Ogni venerdì un manuale di difesa logica per la prossima campagna elettorale
Il Foglio ha deciso di pubblicare alcuni dei “sofismi economici” di Frédéric Bastiat. La prima puntata
Ci sono delle idee sbagliate di grande successo. Hanno sempre dato cattivi frutti quando sono state coltivate e nonostante ciò, ogni volta che si ripresentano sotto abiti diversi, ottengono sempre seguito tra le masse. Attirano consensi perché intuitive e semplici, ma sono sbagliate: l’aumento della spesa pubblica (o il taglio delle tasse) che per magia si ripaga da solo, fare opere pubbliche non perché servono ma per “dare lavoro”, proteggere le aziende nazionali dalla concorrenza straniera, favorire le esportazioni e penalizzare le importazioni, difendersi dall’innovazione – dai robot alle aziende digitali – perché la tecnologia distrugge posti di lavoro, mandare i più anziani prima in pensione per creare occupazione per i giovani, creare banche pubbliche per dare prestiti agevolati a chiunque non abbia credito dalle banche private oppure, perché no, stampare soldi per distribuirli a chiunque ne abbia bisogno.

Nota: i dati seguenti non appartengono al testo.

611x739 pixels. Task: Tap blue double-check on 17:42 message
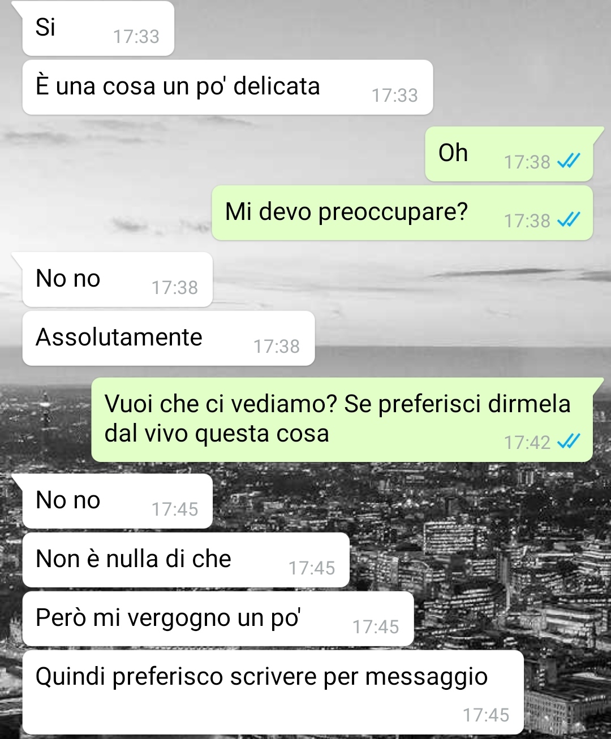(x=569, y=442)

Si tratta di proposte che con diverso grado di sofisticazione – più elaborate per le forze politiche riformiste e moderate, più rozze ed elementari per quelle populiste – sono presenti, almeno in parte, nei programmi di tutti i partiti politici. Sono proposte attraenti perché mostrano in maniera palese i vantaggi ai beneficiari, mentre nascondono i costi a chi dovrà sopportarli.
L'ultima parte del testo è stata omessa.